Aim of the task -
Go line by line through the data below, counting each one that has "agent", and give the final count only.

Data extract -
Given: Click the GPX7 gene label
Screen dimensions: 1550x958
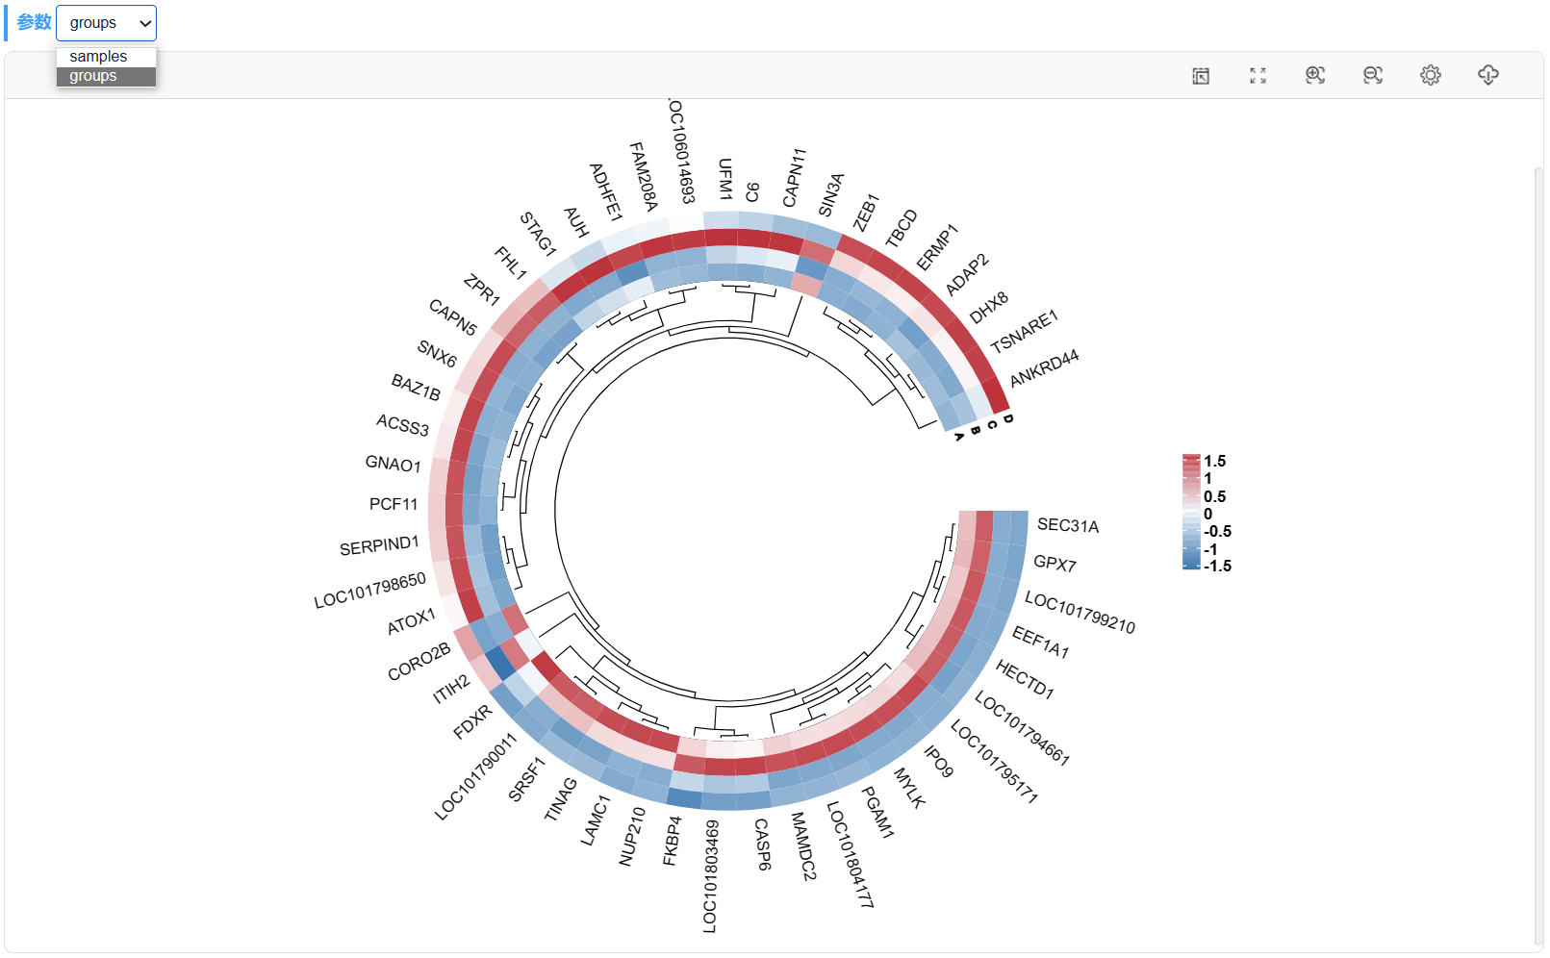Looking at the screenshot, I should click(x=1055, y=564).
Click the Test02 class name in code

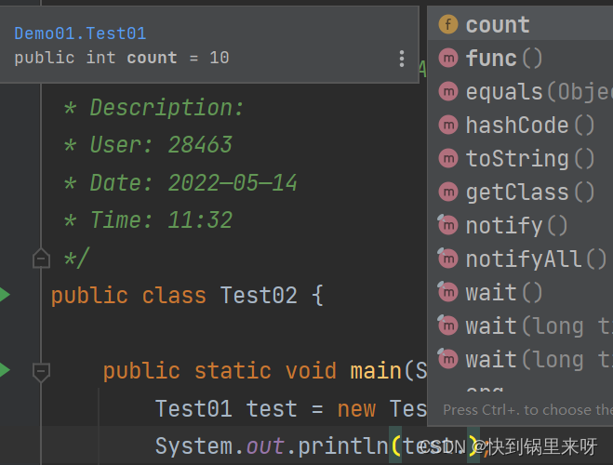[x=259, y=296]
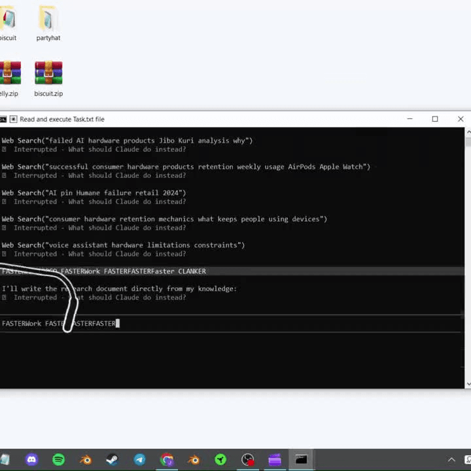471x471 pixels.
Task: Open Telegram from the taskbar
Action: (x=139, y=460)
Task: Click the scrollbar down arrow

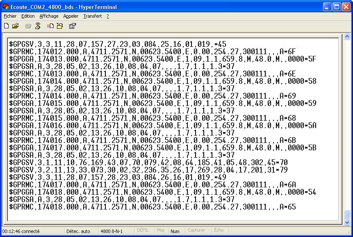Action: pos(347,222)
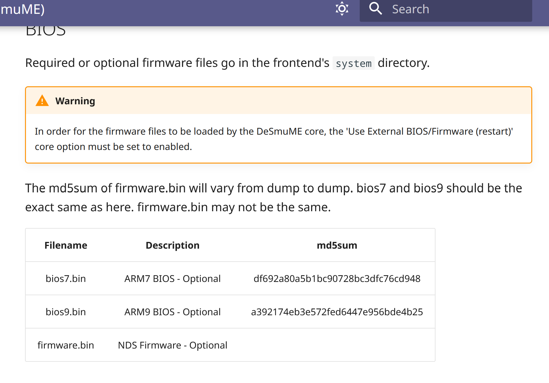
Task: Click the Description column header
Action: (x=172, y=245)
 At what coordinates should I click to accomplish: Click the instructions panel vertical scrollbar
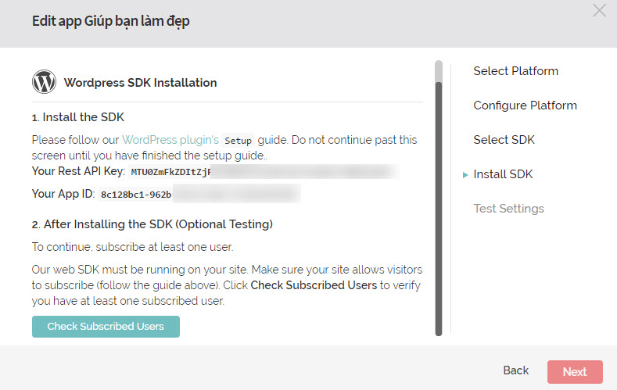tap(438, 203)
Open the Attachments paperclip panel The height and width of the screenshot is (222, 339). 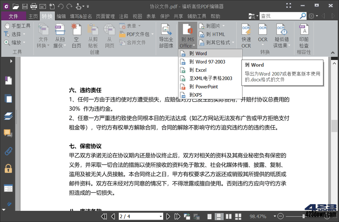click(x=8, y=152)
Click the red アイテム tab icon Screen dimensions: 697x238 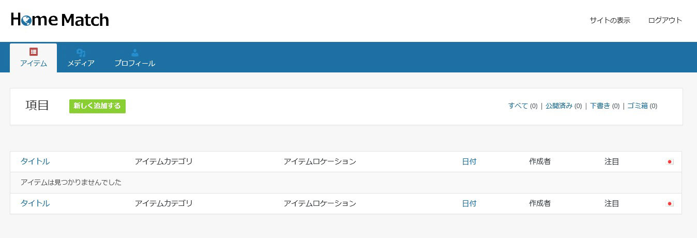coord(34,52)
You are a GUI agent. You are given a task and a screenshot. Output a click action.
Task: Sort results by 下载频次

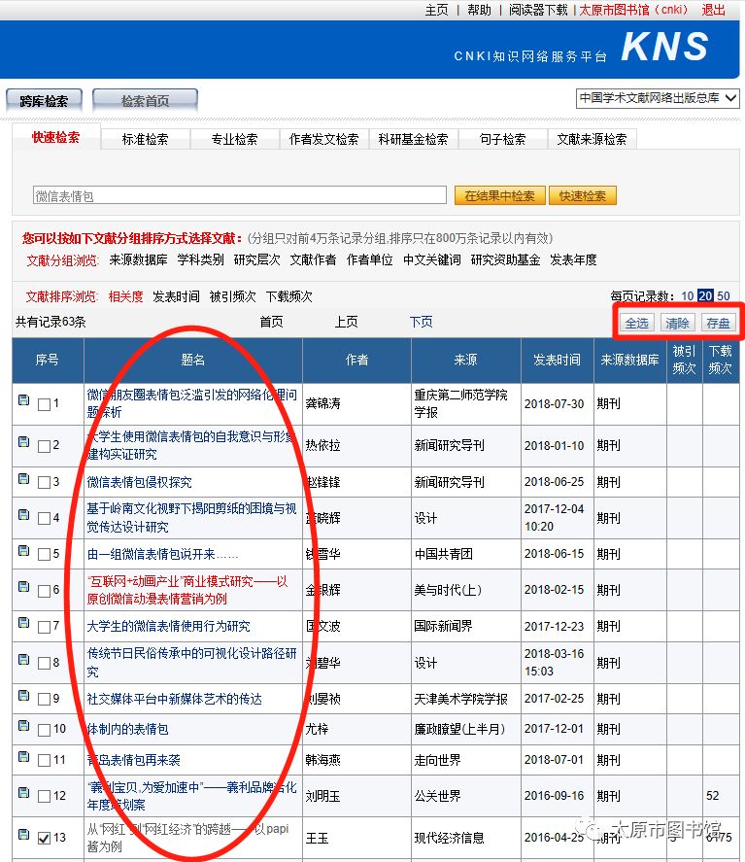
...
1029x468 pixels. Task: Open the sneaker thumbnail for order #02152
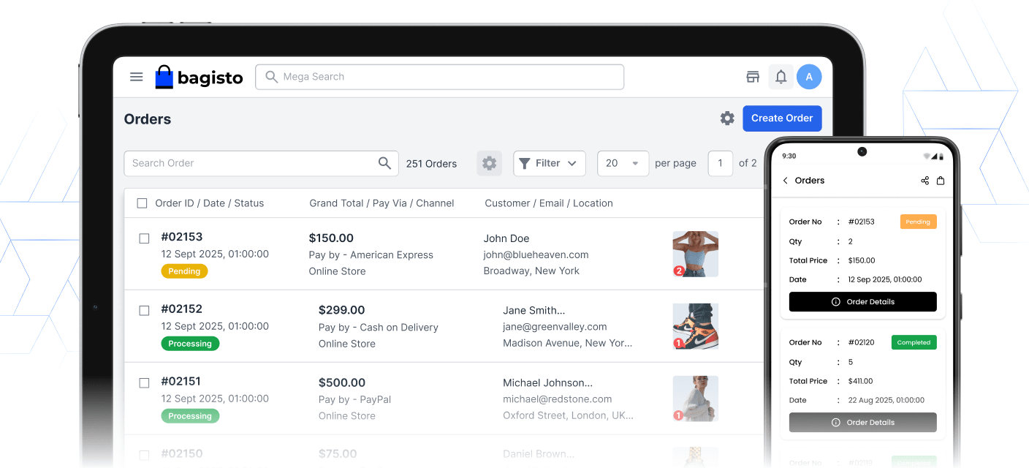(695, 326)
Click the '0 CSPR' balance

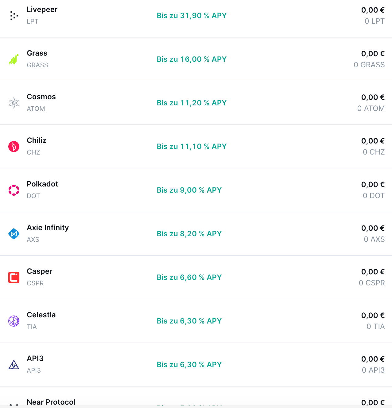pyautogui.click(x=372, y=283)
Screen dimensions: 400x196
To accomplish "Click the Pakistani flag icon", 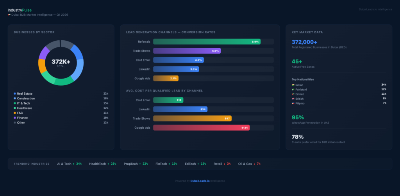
==
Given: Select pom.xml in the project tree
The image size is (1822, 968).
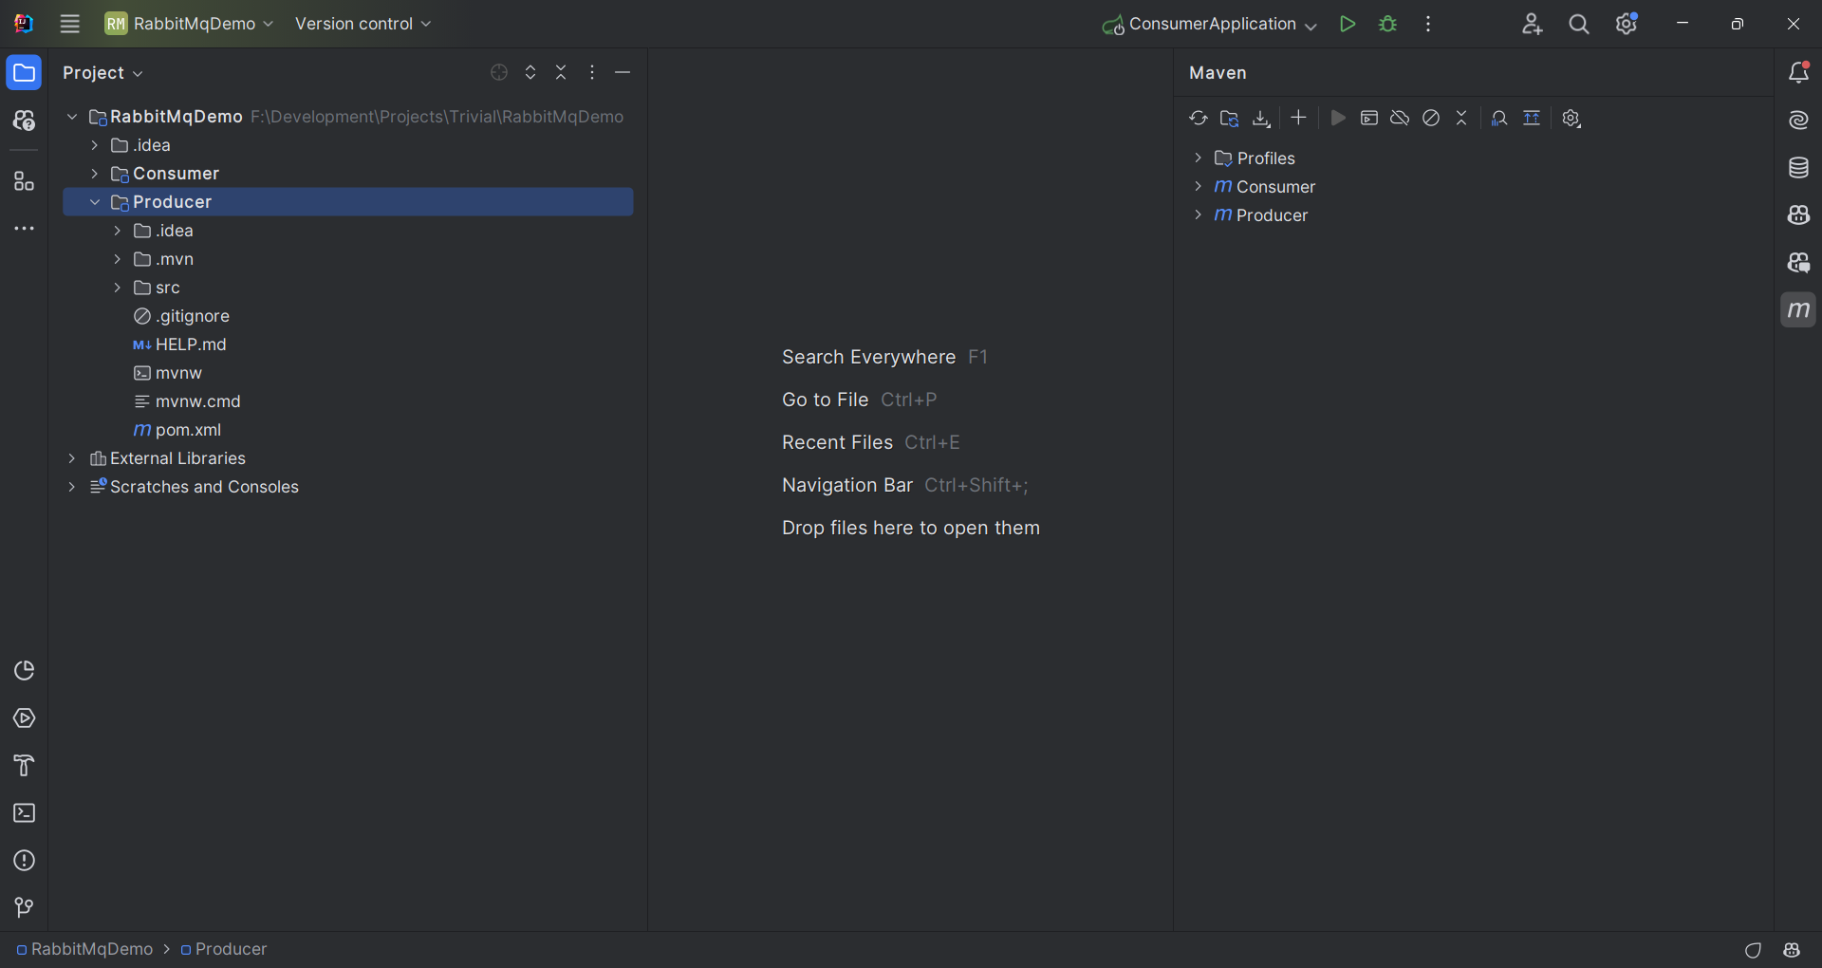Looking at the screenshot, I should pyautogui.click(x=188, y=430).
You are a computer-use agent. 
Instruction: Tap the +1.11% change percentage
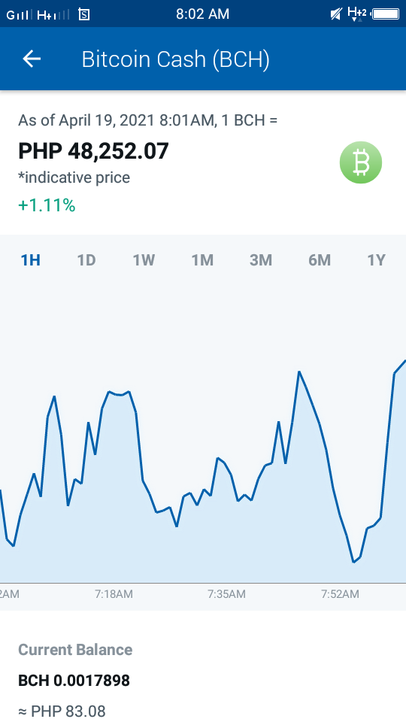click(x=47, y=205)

Response to this exercise -
2